REQUEST: Count how many of the lines below contain the string "screenshot", and give only that number.

::::::

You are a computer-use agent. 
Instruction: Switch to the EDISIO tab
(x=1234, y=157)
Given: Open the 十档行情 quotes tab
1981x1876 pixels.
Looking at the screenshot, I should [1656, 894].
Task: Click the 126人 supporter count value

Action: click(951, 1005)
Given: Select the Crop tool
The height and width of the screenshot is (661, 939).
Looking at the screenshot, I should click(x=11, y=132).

::::::

SOLUTION BELOW: 3